··· EXTRACTED ENTRIES

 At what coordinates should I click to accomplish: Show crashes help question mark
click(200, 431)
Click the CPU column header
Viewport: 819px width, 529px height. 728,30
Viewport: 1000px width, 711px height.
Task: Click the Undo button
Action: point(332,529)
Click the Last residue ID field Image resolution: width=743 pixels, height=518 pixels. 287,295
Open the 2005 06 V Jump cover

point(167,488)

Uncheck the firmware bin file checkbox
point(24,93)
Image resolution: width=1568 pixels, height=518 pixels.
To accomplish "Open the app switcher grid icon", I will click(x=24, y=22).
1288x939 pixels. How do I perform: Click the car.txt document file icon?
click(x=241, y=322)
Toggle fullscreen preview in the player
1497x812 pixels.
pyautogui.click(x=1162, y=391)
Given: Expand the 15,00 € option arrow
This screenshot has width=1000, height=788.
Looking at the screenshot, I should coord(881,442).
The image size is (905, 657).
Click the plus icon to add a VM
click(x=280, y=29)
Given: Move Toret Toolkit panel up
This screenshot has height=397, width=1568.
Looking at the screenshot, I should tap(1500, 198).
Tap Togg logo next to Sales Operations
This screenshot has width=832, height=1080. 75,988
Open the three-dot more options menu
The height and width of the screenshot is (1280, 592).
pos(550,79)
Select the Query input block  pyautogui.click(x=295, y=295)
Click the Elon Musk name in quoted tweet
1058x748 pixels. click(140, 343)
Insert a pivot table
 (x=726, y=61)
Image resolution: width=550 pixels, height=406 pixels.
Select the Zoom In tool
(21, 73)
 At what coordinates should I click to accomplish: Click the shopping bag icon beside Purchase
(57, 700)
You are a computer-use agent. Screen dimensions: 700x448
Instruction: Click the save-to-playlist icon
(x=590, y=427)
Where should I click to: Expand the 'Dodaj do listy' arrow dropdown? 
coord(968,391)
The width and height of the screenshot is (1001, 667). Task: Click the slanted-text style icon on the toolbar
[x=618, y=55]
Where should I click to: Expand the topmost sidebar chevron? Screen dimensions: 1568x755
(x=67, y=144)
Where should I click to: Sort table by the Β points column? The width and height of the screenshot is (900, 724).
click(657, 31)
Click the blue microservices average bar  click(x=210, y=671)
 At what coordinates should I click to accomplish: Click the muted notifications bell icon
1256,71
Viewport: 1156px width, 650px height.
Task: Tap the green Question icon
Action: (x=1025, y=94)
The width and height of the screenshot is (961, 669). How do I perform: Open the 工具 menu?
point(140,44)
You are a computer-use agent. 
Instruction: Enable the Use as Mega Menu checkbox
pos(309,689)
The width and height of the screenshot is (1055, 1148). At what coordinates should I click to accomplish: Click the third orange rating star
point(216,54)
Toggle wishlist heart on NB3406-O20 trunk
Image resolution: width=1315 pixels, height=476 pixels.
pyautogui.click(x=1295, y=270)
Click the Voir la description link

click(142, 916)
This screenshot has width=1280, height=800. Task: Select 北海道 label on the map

······

* EXERCISE INSTRUCTIONS *
Go through the material and select each line with the string "computer" in it.

* ANSWER SECTION *
You are a computer-use agent. Screen dimensions: 700x448
You are a computer-use agent. 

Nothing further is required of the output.